O Cinema, Manoel de Oliveira e Eu
Joao Botelho guida lo spettatore in un meraviglioso viaggio nel cinema del grande Manoel de Oliveira, che fu suo maestro
Dopo l’esperienza dello scorso anno, torna al Festival del Cinema di Pesaro l’appuntamento con la sezione crito-film, ideata e diretta da Adriano Aprà: un cinema che pensi il cinema, un cinema-saggio che svolga una funzione di analisi e critica, che abbia una valenza esplicativa e didattica e che utilizzi lo stesso medium delle opere che va ad indagare, sezionare, raccontare.
Potrebbe essere proprio questo, suggerisce Aprà, il futuro della critica; lui stesso, nel corso del tempo ha realizzato diversi film-saggio su Rossellini, Fellini e Bertolucci.
Tra le opere presentate nel corso dell’edizione 2017, O Cinema, Manoel de Oliveira e Eu, l’ultimo film del regista portoghese Joa?o Botelho che fa parte, tra l’altro, della giuria pesarese di quest’anno assieme a Mario Brenta e Valentina Carnelutti.
Botelho firma un omaggio sentito e sincero al grande Manoel de Oliveira che fu suo maestro, cucendo assieme le sequenze di più di venti film del prolifico regista - da Douro, Faina Fluvial (1931) fino a buñueliano Belle Toujours (2006) - cercando, di volta in volta, di illustrare i suoi metodi di lavoro, le folgoranti intuizioni e le attente riflessioni che stanno dietro le singole e originali scelte linguistiche. Con un serrato commento fuori campo, l’autore accompagna le immagini di de Oliveira; da un lato contestualizza, di volta in volta, il suo lavoro, dall’altro svela gli ingegnosi trucchi del mestiere per fare del suo critofilm, in ultimo, una vera e propria lezione di cinema.
Ma è soprattutto l’ultima parte dell’opera che apre, fecondamente, un orizzonte inaspettato: perché Botelho riparte da un progetto mai realizzato di de Oliveira e lo concretizza in splendide sequenze di cinema muto, dove il trattamento dell’immagine – il rapporto tra luci e ombre, il fuori fuoco – si fa citazione, riferimento, strumento evocativo.
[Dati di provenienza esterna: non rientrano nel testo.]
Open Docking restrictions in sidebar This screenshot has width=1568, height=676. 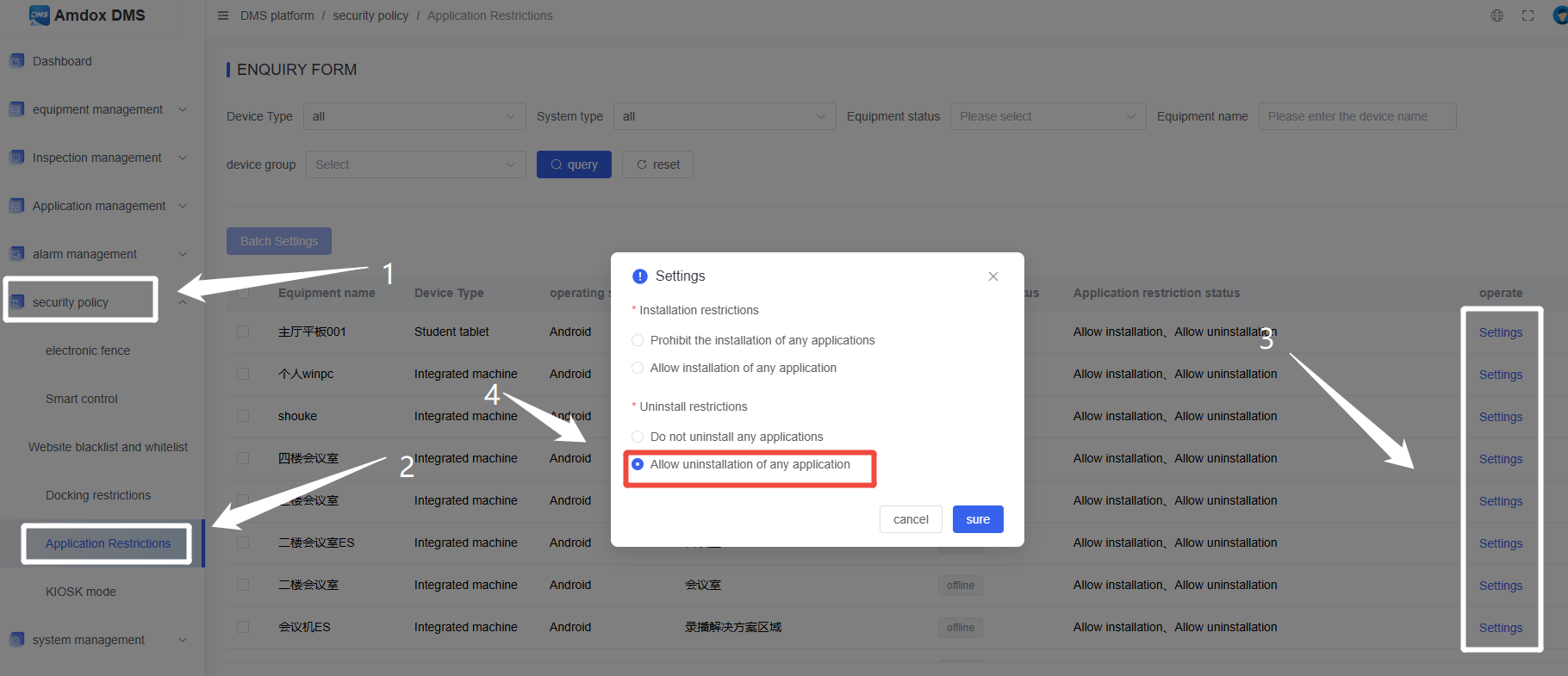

E’ il racconto della vita travagliata di una donna, “la ragazza dai guanti bianchi” (Mariana Dias), che dovrà difendersi prima dalla violenza del padre e poi, fuggita di casa, da quella del mondo esterno: una favola nera e disperata, che Botelho – nelle note di regia – dice di aver girato “come se la mano e gli occhi di de Oliveira, vicini a Dio, o tra gli dei, mi guidassero, cosicché anche adesso lui possa continuare a realizzare film attraverso me”.
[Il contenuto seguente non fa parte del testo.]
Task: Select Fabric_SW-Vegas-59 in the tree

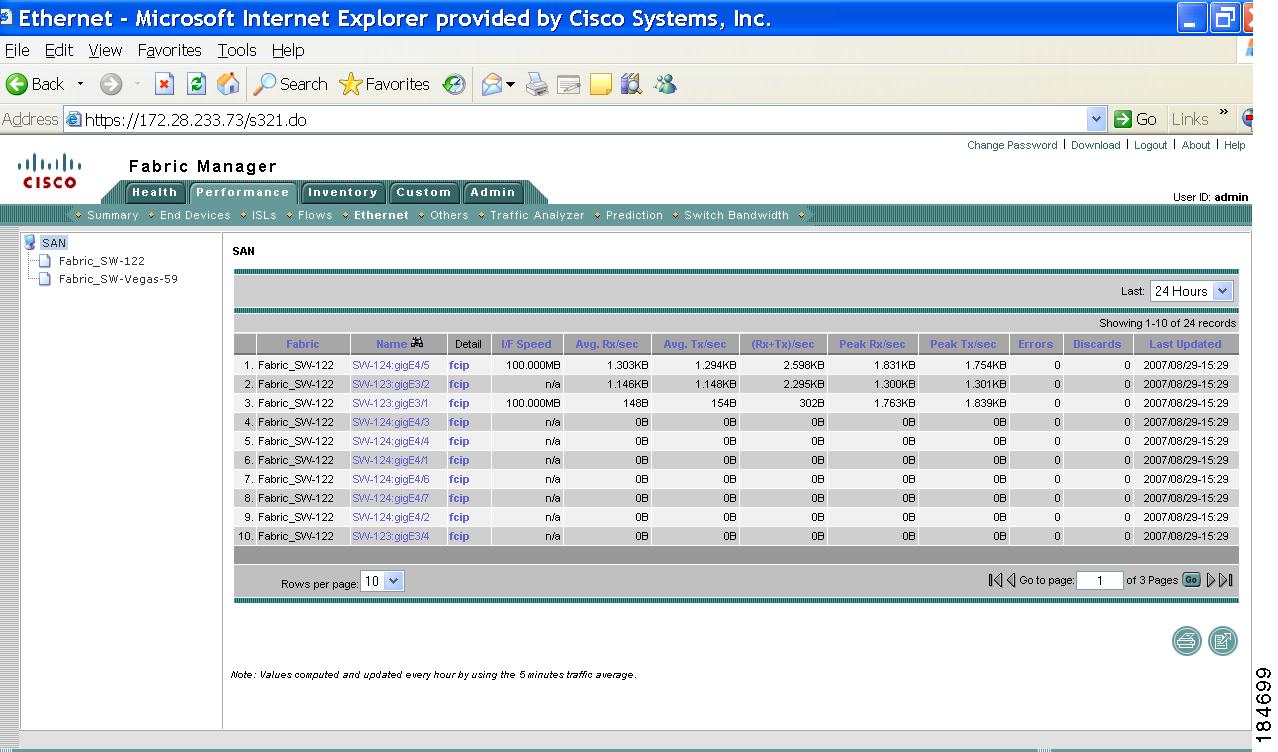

Soprattutto, è interessante rilevare in O Cinema, Manoel de Oliveira e Eu, la contiguità tra la parte prettamente documentaristica e quella di fiction: le sequenze girate da Botelho trovano spazio nel film in maniera naturale, legandosi ai brani filmici di de Oliveira senza soluzione di continuità, quasi ne fossero – o meglio, perché in un certo senso ne sono effettivamente – lo spontaneo e ineludibile proseguimento. Questo rapporto di fluido interscambio tra realtà e finzione non è casuale né arbitrario, ma è il segno tangibile di un modo specifico di approcciare al cinema, che Botelho sembra avere ereditato dal suo mentore: “per lui, e ora per me, documentario e finzione vanno di pari passo: si tratta comunque di cinema”, afferma ancora il regista.
L’opera di Botelho, stimolante e coinvolgente, è un affresco complesso, ricco e variegato ed è anche una preziosa testimonianza che riesce a restituire pienamente la grandiosità e il fascino del cinema di de Oliveira; ma è soprattutto una emozionante e sentita dichiarazione d’amore, che si propone di mitigare la nostalgia e di colmare il vuoto che la scomparsa dell’indimenticabile cineasta ha lasciato.